Hairspray (1988)

By Richard Winters

My Rating: 7 out of 10

4-Word Review: Integrate the dance show.

Tracy Turnblad (Ricki Lake) and her best friend Penny Pingleton (Leslie Ann Powers) audition for ‘The Corny Collins Show’ a local teen dance contest. Penny isn’t able to make the cut, but Tracy is much to the infuriation of the snotty Amber (Colleen Fitzpatrick) who was the show’s reigning dance queen. The rivalry between the two heats up even more when Tracy tries to integrate the show with black performers which incites Amber’s racist parents (Sonny Bono, Debbie Harry) to resort to desperate and violent means in order to keep the show segregated.

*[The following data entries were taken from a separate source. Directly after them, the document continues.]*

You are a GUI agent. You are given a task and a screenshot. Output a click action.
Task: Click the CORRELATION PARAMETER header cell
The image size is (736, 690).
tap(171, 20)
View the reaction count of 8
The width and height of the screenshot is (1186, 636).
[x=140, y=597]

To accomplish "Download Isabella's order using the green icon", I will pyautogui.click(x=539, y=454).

This was the movie where John Waters became a legitimate filmmaker who could use his craft to create a story instead of making a movie that was simply a foray into crude humor. When he first broke into the underground scene his films such as Mondo Trasho, Pink Flamingoes, and Female Trouble where refreshingly trashy and daring to show things other movies wouldn’t. The stark frankness and complete disregard of who it offended were both hilarious and groundbreaking, but by the time it got to 1981’s Polyester the formula had gotten stale and hearing campy characters shout incessantly at each other was becoming derivative while also exposing Waters as possibly being just a one-dimensional talent who was sadly losing his edge.

This film though was a complete change-of-pace with each shot and scene a loving tribute to his days growing up in Baltimore during the 50’s and early 60’s. The film has a lot of dance numbers that normally could bog the pace down, but here I got into the energy of it and it helped me to feel even more like I had been transported into a different time period. The musical soundtrack is filled with a lot of lesser known songs which most viewers will have never heard of and thus helping the film’s soundtrack avoid sounding like just another generic playlist from an oldies radio station.

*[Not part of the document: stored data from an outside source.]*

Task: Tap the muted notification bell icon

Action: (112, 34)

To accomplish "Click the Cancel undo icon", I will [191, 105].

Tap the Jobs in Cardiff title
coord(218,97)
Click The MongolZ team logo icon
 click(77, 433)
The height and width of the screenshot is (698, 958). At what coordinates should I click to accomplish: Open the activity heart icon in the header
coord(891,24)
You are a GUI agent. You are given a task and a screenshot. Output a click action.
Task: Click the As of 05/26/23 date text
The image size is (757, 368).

Divine’s presence is much less crucial to the story’s plotline than in Waters’ past films. Sadly by this time his/her appearance was looking even more like just some fat guy wearing wig and no longer coming off in any way as being an overweight woman even though in the past films it was at times hard to tell. His physique looked so out of shape here that it should be no surprise that he died of a sudden heart attack just three weeks after the film’s release. In fact as the mother he really isn’t funny or engaging at all and only in a brief few scenes where he plays the station’s cantankerous owner Arvin Hodgepile does he show actual energy and gets a few laughs.

The original idea was to have Divine play both the roles of the mother and daughter, but fortunately that got nixed and Ricki Lake was brought in. She has a genuine, honest presence about her that creates instant empathy and it’s nice having a film showing an overweight person where her body type did not impede her from achieving her goals nor work as a detriment at keeping her down.

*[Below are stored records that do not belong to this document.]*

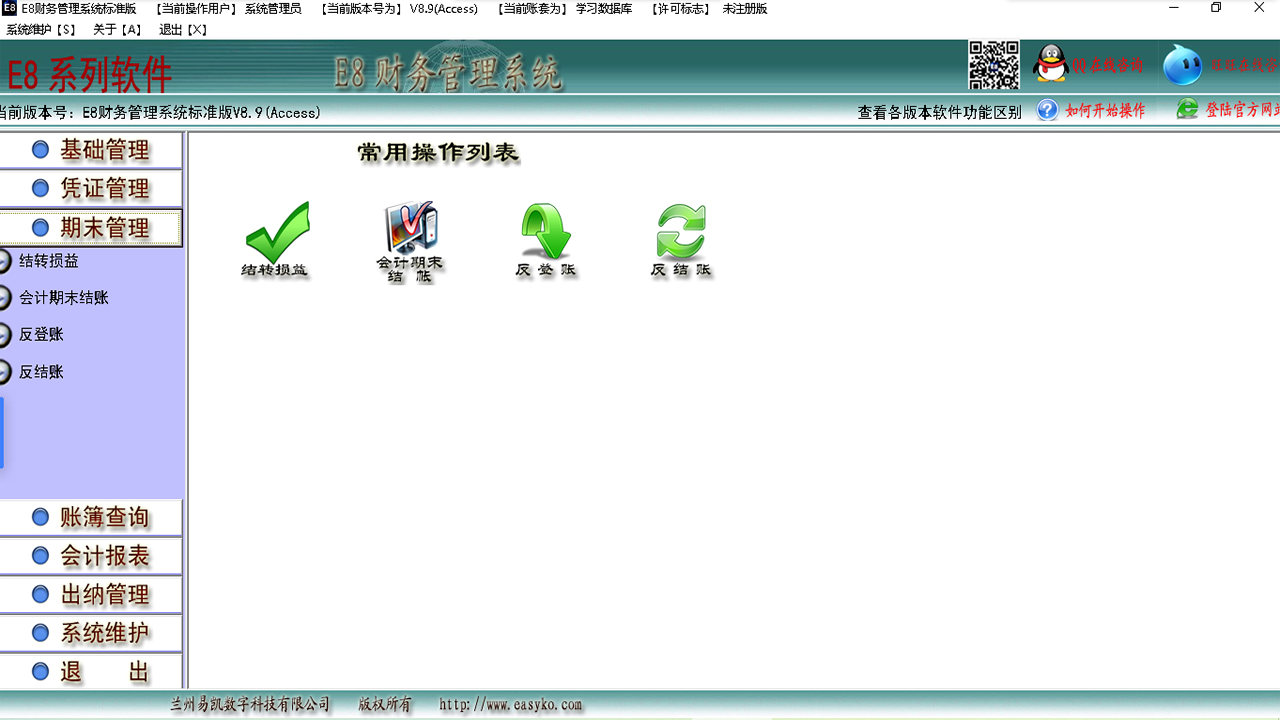Viewport: 1280px width, 720px height.
Task: Select 结转损益 in the left sidebar
Action: pyautogui.click(x=47, y=259)
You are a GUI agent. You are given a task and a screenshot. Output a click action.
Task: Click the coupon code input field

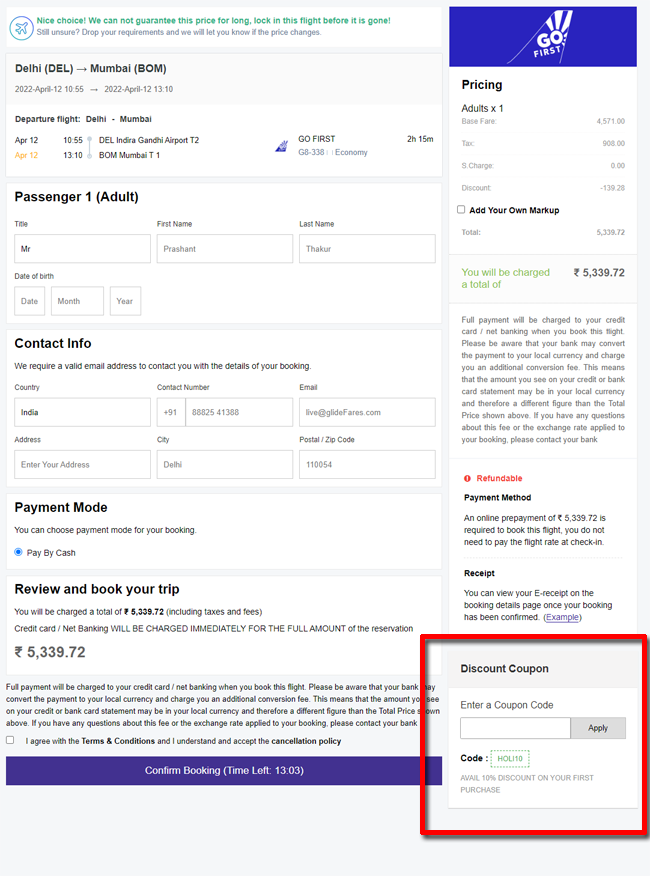[x=515, y=728]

The supporting cast is eclectic, but unfortunately most are wasted particularly Jerry Stiller and Sonny Bono as the two fathers. Debbie Harry is great with her increasingly outrageous beehive hairdos, which become the most memorable and imaginative thing about the film. Lesser known actress Joanne Havrilla is quite funny as Penny’s racist mother especially the scene where she panics when trapped in a black neighborhood. John Waters himself gets some good comic bits playing Penny’s quack psychiatrist and Pia Zadora is engaging as a pot smoking beatnik.

The film is full of comical highlights that playfully runs the gamut between subtle, over-the-top and crude that somehow works to form a cohesive whole culminating in a very funny ‘race riot’ at the end. If the film has any fault it is in the fact that it treats racism in a little too much of a trivial way like it is just some silly thing that can be easily fixed instead of the serious and deep-rooted issue that it really is.

My Rating: 7 out of 10

Released: February 16, 1988

Runtime: 1Hour 32Minutes

Rated PG

Director: John Waters

Studio: New Line Cinema

Available: DVD, Amazon Video, YouTube

One response to “Hairspray (1988)

  1. Joseph Kearny

    Far superior to the dreadful film version of the Broadway adaptation.